The Bank of Korea predicts inflation to rebound from August, coming in at 3 per cent by year-end.

Im Eun-byel

Im Eun-byel

The Korea Herald


A shopper compares vegetables at a supermarket in Cheongju, North Chungcheong Province, Tuesday. PHOTO: YONHAP/THE KOREA HERALD

August 3, 2023

SEOUL – BOK predicts inflation to rebound from August, coming in at 3 percent by year-end

Korea’s consumer prices showed slowed growth, rising by 2.3 percent in July on-year, mainly due to the decline in international oil prices and base effect from last year, data showed Wednesday.

According to Statistics Korea, consumer price growth, a key gauge of inflation, stood last month at 2.3 percent more than a year earlier. It is the lowest increase in 25 months since June 2021.

Inflation has been showing signs of losing steam here after passing its peak at 6.3 percent in July 2022.

Consumer price growth remained in the 5 percent range from August 2022 to January. It has been on a decline from 4.8 percent in February, 4.2 percent in March, 3.7 percent in April, 3.3 percent in May to 2.7 percent in June.

Core inflation, which excludes volatile food and energy prices, has been slower to wane compared to headline inflation. But the numbers show core inflation is slowing down too, climbing by 3.3 percent on-year in July, down from increases of 3.5 percent in June, 3.9 percent in May and 4 percent in April.

In detail, the price of fuel fell by 25.9 percent on-year in July, the sharpest decline since the agency started compiling related data in January 1985. The dip stems from the fall in international oil prices and base effect from last year.

Prices of diesel fell by 33.4 percent, gasoline by 22.8 percent and liquefied petroleum gas for vehicles by 17.9 percent in July when compared to the same month in 2022.

“Prices of petroleum products falling to record-low figures led the price growth in the 2 percent range,” Kim Bo-kyung, a senior official at Statistics Korea, said.

The growth of utility service prices, heavily impacted by oil prices, eased too. It climbed 21.1 percent over the period, lower than the previous month’s figure, tallied at 25.9 percent.

Prices of daily necessities — a basket of 144 items including food and clothing — advanced 1.8 percent on-year, the lowest in 29 months since February 2021.

But vegetable prices rose 9.1 percent on-year, 1.7 percentage points higher than June’s figure, due to the heavy rain last month.

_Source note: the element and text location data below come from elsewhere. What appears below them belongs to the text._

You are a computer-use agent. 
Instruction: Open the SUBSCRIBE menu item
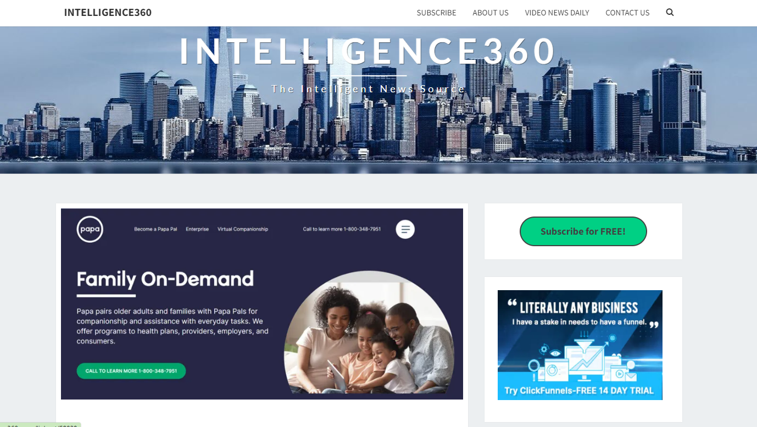[436, 13]
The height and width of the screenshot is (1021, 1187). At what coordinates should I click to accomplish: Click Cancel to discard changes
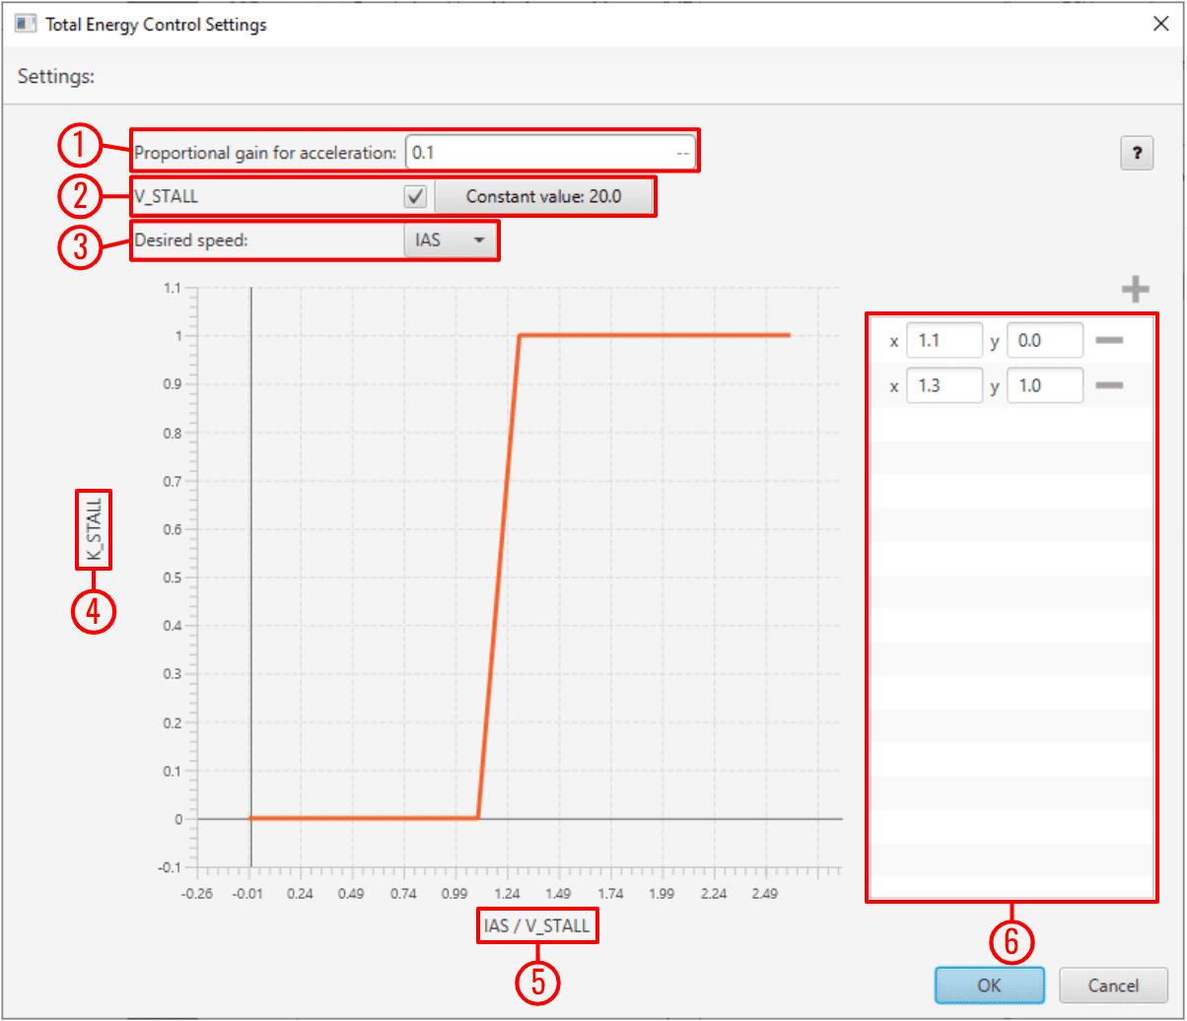(1113, 985)
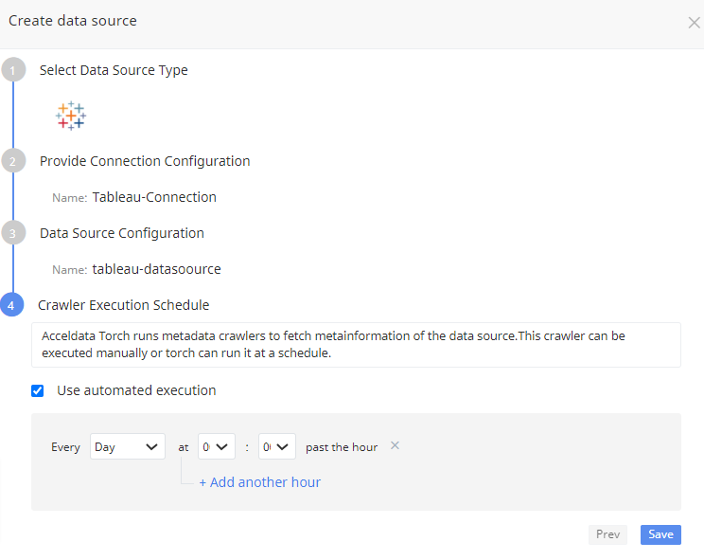
Task: Click the step 3 circle indicator
Action: point(12,233)

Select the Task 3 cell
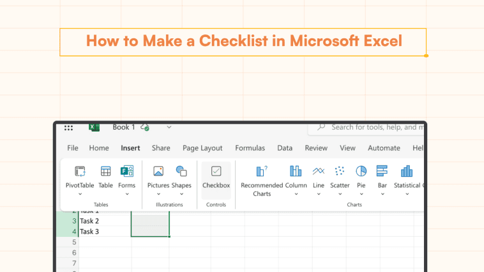(103, 231)
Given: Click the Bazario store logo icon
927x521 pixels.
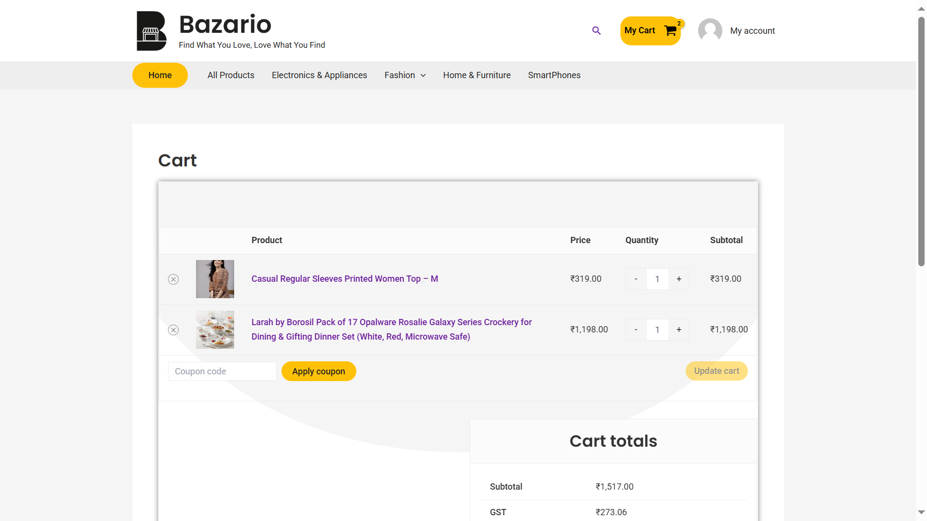Looking at the screenshot, I should coord(151,31).
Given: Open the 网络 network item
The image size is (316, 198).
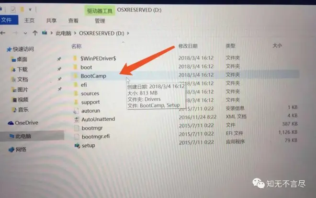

Though figures show inflation cooled significantly in July, authorities project that the consumer prices growth would see a rebound from August.

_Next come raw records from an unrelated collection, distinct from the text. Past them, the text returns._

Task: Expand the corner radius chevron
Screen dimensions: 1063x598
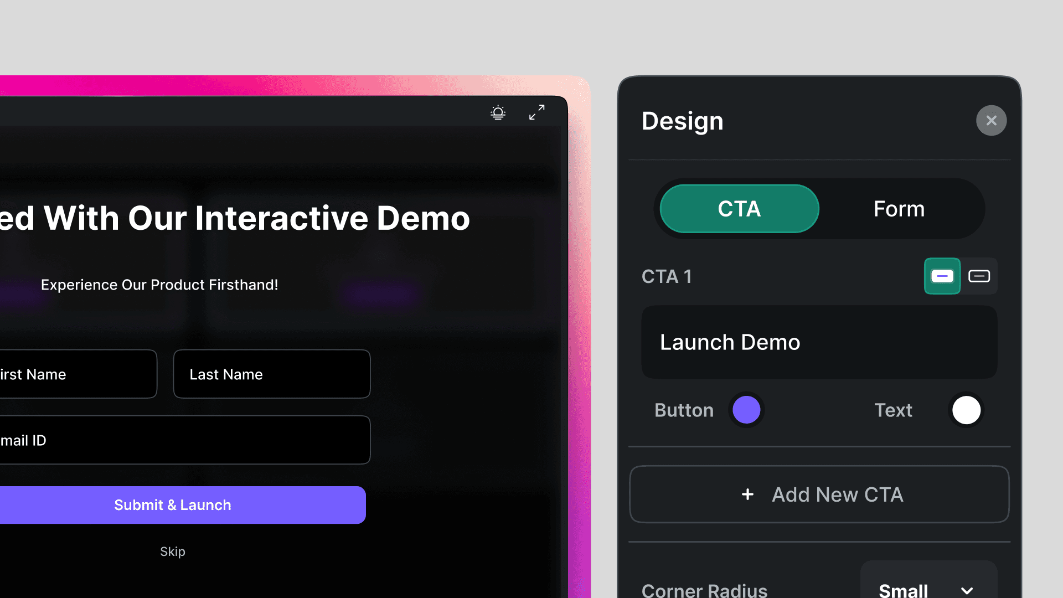Action: [967, 590]
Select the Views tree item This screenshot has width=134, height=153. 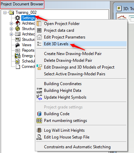pos(27,45)
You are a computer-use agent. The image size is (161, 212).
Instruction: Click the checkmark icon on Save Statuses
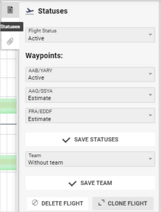66,140
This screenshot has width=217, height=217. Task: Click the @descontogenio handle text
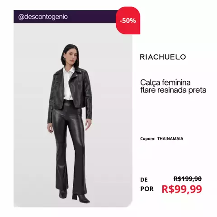pos(43,17)
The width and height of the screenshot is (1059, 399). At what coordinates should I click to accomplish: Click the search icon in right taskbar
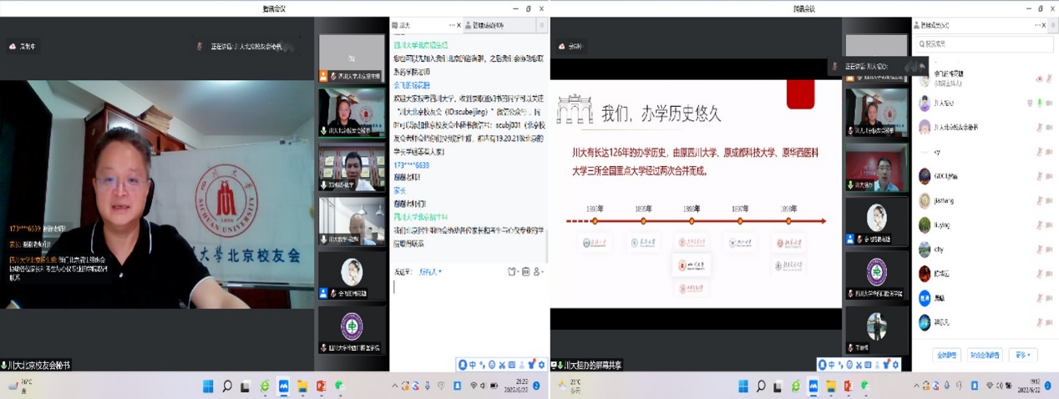pos(762,386)
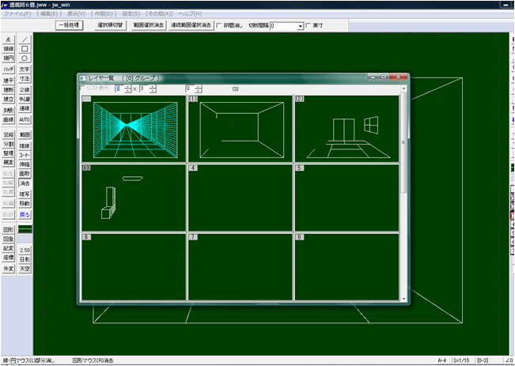Click the 複写 copy tool
515x366 pixels.
click(25, 193)
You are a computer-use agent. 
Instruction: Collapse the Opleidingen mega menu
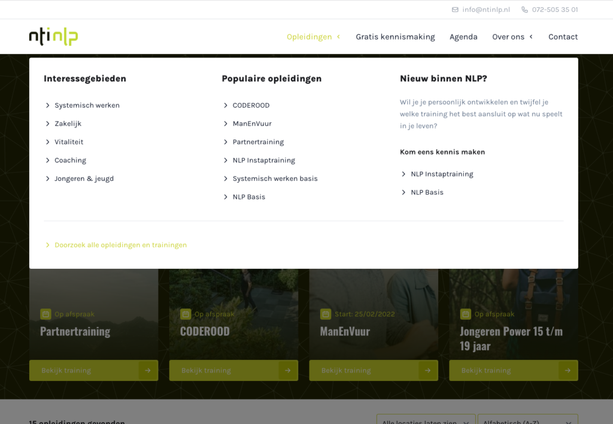pos(313,37)
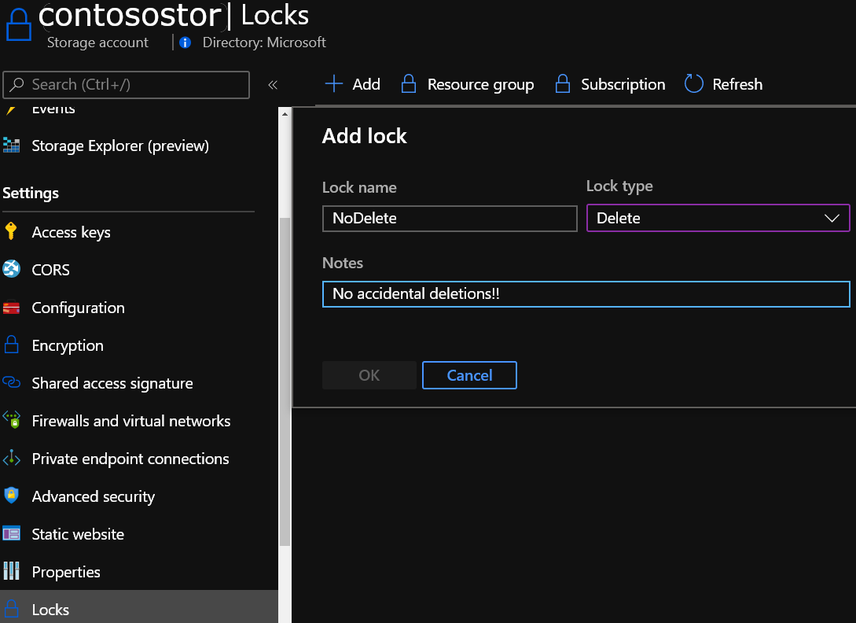Refresh the locks list
856x623 pixels.
(x=723, y=84)
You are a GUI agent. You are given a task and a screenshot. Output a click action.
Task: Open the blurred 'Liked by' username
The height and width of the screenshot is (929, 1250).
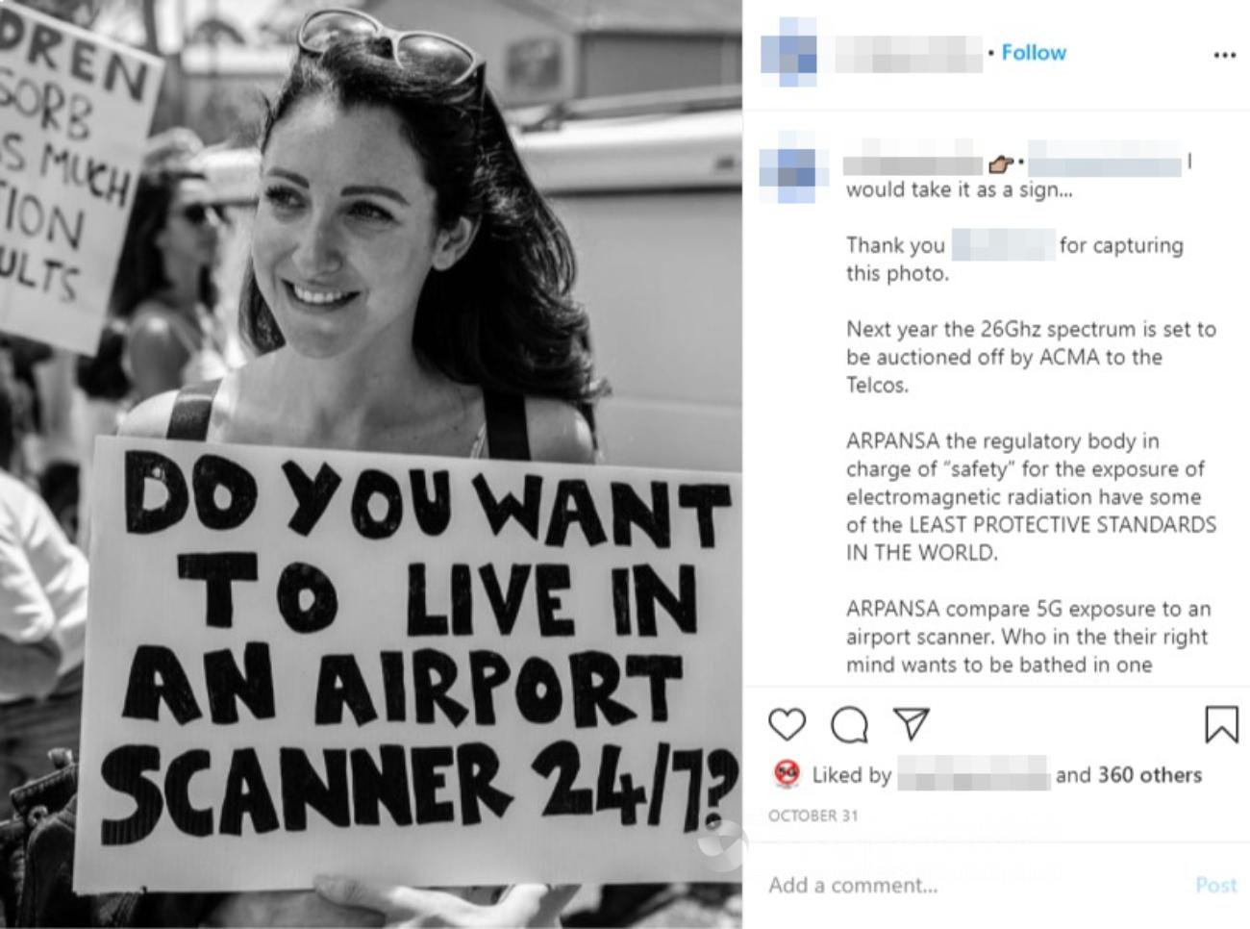click(x=973, y=774)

“As inflation eased due to the base effect of (oil prices) until July, the slowdown may not continue from August when that effect wanes,” Kim said.

The Bank of Korea echoed the stance that prices could rise sharply from August.

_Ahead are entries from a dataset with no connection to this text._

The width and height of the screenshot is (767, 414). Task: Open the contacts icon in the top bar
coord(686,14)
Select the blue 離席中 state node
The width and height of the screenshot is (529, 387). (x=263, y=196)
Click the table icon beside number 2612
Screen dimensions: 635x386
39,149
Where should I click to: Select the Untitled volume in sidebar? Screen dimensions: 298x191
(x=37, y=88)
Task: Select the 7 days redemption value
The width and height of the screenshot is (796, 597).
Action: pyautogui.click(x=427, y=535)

“The inflation rate continued to decline in July due to the base effect (of oil prices) despite the heavy rain,” Kim Woong, deputy governor of the BOK, said at a meeting held at the central bank’s headquarters in Seoul on Wednesday, shortly after the figures were released.

Inflationary pressure on the economy continues with the recent rise in international oil prices following the production cut decision from OPEC+. The heavy rain from last month could lead to another spike in vegetable prices in August, he said.

The jump in public transportation costs due to the Seoul Metropolitan Government’s hike in bus fares from August and in subway fares from October will put pressure on inflation, too.

“Consumer price growth will rebound in August and fluctuate at around 3 percent by the end of this year,” Kim said.

“Though it shows signs of slowing down, core inflation growth is likely to stay above the (3.3 percent) projection made in May.”